April 6, 2018 at 1:53 p.m.
COMMITMENT

Lauren has heart to beat ailment

Committed to running -- and to running youth retreats

By PAT PASTERNAK- | Comments: 0 | Leave a comment

Lauren Maxwell, 17, loves to run. For years, she has competed in cross-country races and track meets at Notre Dame/Bishop Gibbons School in Schenectady, where she is a senior.

She has also swum competitively as a member of the Albany Star Fish swimmers and hopes to get a swimming scholarship to Fordham University.

Over the summer, however, her hectic sports schedule was interrupted when doctors discovered she had a heart condition called supraventricular tachycardia.

Fixing heart

Doctors think Lauren may have been born with the condition, which normally doesn't manifest itself until mid-life; or it may have been triggered by two bouts of Lyme Disease she had several years ago.

The parishioner at St. Helen's Church in Niskayuna was told that if she didn't have a procedure to correct her condition, she would have difficulty with sports.

"The first week of September, I had the procedure done," she said. "Two weeks later, I was able to compete in our first track meet. I felt so much better."

The procedure -- cardiac catheter ablation -- corrects the condition, which causes the rapid beating of the upper chambers of the heart.

Activities

Lauren feels terrific and has resumed her normal sports schedule.

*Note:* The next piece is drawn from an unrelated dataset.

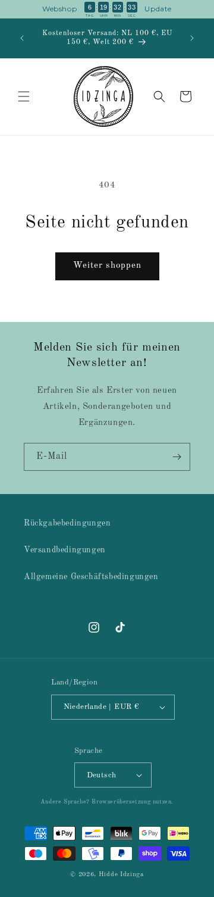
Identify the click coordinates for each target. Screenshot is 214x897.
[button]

But sports isn't the only activity on her agenda. Another comes this weekend when she is scheduled to act as the leader of a teen weekend called Journey Retreat. She has been preparing for the retreat since mid-August.

Lauren attended her first Journey Retreat two years ago, after her grandfather passed away. A family friend, Rev. Leo Markert, pastor of St. Gabriel's parish in Rotterdam, suggested she go.

"He thought it might help me, and it did," she said.

For teens

Father Markert said Journey Retreats began in Albany in 1986 as a weekend for college students at SUNY-Albany. The late Rev. Tony Maione got the idea to revamp it into one for teens.

Father Markert, who is on the board of directors of the event, has seen over 800 Catholic teens go through the weekend.

"It helps them build their own spirituality, and discover and enhance a personal relationship with God," he said.

Pluses

Lauren noted that a lot clicked into place for her at her last retreat when she acted as a peer leader.

"I was able to help others find answers to some of their questions about God, about themselves and about their spirituality," she explained. "I got a lot of fulfillment out of doing that, and I wanted to keep going back."

Lauren has planned, organized and coordinated the upcoming weekend. She has spent every other Sunday afternoon for the past three months at four-hour meetings with the leadership committee, getting ready for the retreat. The committee is made up of students who have already made the Journey Retreat and adult leaders.

Committed

"It's been a big commitment, especially for senior year," Lauren noted. "I've got a lot going on, with graduation, classes and sports commitments. It's been worth it, though.

"All my life I've enjoyed helping others, pleasing others and putting others before myself. At the retreats, I get to help others my age find what I found -- myself.

"The Journey Retreat experience has made me realize what really matters in life, and that is family, God, friends and helping others."